Two similar algorithms for inserting into a Binary Search Tree

Question

I asked a similar question last time around concerning the second algorithm below and was referred to a Is Java “pass-by-reference” or “pass-by-value”? thread.

I get that when you pass a variable into a method, Java creates a shadow copy of it so you can't modify the original variable, but this is exactly what is confusing me.

Below are two somewhat similar algorithms to which I initially pass in a root Node-- the first one works but the second one doesn't.

First

public void insert(int element) {
    Node temp = new Node(element);

    if(root == null) {
        root = temp;
        root.parent = null;
        size++;
    } else {
        insert(root, temp); 
        size++;
    }
}

private void insert(Node current, Node temp) {
    if(temp.element < current.element) {
        if(current.leftChild == null) {
            current.leftChild = temp;
        } else {
            insert(current.leftChild, temp);
        }
    } 
    else if(temp.element >= current.element) {
        if(current.rightChild == null) {
            current.rightChild = temp;
        } else {
            insert(current.rightChild, temp);
        }
    }
}

Ouput:

Second (doesn't work)

public void insert(int data) {
    Node temp = new Node(data);

    if(root == null) {
        root = temp;
        size++;
    } else {
        insert(root, temp);
        size++;
    }
}

private void insert(Node current, Node temp) {
    if(current == null)
        current = temp;
    else if(temp.element < current.element)
        insert(current.leftChild, temp);
    else if(temp.element >= current.element)
        insert(current.rightChild, temp);
}

Output:

I wrote the first one myself and got the second one from Wikipedia. Why does the first one work but not the second one?

Answer 1

let's look at what references are. (Java-references, not to be confused with C++-references)

Let's assume we have some memory with addresses, in this case the data is some String Object

[ address ][ data ]
[       0 ][  abc ]
[       1 ][   de ]
[       2 ][    y ]
[       3 ][  foo ]
[       4 ][ baar ]

If we have a reference, than this reference is only an address, not the data itself!

int i = 15; // this is a primitive type, the variable i holds the data directly
            // 15 in this case

Number x = new StringObject(foo); // this is a reference, the reference only 
                                  // contains the address.
                                  // so x is actually '3'

Now, what happens if we call a method?
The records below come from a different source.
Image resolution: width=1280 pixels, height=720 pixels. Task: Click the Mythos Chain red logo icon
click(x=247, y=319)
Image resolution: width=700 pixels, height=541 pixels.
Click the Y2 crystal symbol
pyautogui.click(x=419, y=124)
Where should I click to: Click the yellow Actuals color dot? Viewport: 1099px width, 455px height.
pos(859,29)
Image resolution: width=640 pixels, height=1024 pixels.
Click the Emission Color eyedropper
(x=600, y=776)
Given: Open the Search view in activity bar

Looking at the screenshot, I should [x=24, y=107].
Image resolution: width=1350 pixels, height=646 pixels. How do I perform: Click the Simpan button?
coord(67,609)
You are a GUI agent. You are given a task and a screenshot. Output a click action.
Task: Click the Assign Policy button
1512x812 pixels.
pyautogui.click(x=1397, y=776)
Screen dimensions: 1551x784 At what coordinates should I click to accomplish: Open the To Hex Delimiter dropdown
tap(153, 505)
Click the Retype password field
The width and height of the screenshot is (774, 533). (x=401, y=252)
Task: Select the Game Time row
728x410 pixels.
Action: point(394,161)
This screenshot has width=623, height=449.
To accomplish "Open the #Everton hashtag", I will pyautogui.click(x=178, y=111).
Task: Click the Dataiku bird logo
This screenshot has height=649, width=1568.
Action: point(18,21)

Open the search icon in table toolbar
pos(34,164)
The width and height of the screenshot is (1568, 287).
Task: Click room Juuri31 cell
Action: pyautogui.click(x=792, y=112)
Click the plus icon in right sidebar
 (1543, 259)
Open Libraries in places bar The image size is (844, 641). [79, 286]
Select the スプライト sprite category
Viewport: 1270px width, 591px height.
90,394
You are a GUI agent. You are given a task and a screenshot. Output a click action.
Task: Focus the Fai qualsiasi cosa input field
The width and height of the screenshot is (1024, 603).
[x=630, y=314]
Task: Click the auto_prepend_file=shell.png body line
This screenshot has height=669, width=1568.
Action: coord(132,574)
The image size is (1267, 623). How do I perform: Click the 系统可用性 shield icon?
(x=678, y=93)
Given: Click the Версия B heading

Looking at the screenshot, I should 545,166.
Every value passed to a method will be copied.

void call(int x) {
    x = 4;
}

int i = 15;
call(i);
System.out.println(i);

The output of this will be 15. because, the value of i gets copied to the call method. And the method only changes the copy, but not the original i.

The same goes for references:

void call(StringObject x) {
    x = new StringObject("baz"); // this creates a new address in x!
}

StringObject i = new StringObject("foo"); // remember, i is only an address!
                                          // the address is '3'
                                          // the actual value can be looked up
                                          // in our memory table above
                                          // '3' -> 'foo'

call(i);
System.out.println(i);

The output here will be foo. As with the primitives, i will be copied. But don't worry, only the address will be copied. The result is, that the call method works on a copy of i which is 3. But the value of the original i is not changed.

So, what is the connection to your problem? See this method:

private void insert(Node current, Node temp) {
    if(current == null)
        current = temp;
    else if(temp.element < current.element)
        insert(current.leftChild, temp);
    else if(temp.element >= current.element)
        insert(current.rightChild, temp);
}

Clearly as you can see, your code operates on the copy of the current reference! You are changing a copy which will be discarded after the method. Basically the solution to your problem with the second code is to use the first code snippet. You could work with some wrapper object, like C++-references, but this get's complicated and will be error prone.

Answer 2

It does not work because you do not connect the element 'temp' in the tree. Suppose you reached the point where you have to add temp in the tree. Suppose at some stage you have current and

current.leftchild=null and you have to add temp here.What is done in second method is you got to current.leftchild and assign temp to it , but you have not actually pointed the left pointer to temp.Thus temp will be inaccessible and no tree is formed. That is you have to keep return type Node to solve the problem.